What to do
Below is a listing. Copy each line of it that holds the word "Close".
# # # #
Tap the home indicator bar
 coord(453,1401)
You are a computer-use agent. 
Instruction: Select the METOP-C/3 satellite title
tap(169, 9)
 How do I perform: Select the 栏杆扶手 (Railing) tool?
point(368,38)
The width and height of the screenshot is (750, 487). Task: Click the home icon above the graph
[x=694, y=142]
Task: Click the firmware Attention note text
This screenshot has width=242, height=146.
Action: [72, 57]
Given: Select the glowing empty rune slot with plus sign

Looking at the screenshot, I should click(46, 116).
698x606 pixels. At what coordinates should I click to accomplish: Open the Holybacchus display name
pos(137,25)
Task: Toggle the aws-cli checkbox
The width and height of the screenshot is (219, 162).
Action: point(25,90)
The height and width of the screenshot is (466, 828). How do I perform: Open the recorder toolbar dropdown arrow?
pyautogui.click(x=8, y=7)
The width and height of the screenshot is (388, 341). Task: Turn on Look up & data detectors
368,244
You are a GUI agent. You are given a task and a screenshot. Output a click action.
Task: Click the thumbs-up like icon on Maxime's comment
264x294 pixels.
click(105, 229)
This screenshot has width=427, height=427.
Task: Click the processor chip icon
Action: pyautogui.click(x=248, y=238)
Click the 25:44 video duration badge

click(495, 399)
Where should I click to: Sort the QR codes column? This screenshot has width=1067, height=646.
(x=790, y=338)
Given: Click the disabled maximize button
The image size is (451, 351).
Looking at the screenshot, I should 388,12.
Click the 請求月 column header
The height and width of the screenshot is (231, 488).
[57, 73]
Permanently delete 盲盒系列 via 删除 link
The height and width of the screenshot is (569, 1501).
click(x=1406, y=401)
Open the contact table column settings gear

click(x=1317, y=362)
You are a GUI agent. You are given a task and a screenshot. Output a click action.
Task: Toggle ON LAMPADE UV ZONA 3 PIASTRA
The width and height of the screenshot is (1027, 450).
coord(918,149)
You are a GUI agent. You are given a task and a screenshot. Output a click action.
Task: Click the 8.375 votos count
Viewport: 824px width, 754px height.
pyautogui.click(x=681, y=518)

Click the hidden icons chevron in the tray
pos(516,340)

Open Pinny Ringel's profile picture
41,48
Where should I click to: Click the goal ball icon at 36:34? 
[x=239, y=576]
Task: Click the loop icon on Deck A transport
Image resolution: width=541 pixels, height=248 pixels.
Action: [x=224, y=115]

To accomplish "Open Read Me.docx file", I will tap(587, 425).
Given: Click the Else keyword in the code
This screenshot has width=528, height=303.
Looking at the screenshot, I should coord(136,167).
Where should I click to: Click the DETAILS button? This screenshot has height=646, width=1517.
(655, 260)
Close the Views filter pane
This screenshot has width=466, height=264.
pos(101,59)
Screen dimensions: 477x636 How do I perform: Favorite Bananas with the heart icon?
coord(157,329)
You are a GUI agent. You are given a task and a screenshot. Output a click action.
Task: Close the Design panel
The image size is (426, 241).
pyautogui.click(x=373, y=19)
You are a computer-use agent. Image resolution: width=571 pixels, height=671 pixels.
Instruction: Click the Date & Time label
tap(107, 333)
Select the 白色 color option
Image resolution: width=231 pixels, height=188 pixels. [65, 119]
# # # #
Response to the task
Close the Views filter pane
Task: Close the Design panel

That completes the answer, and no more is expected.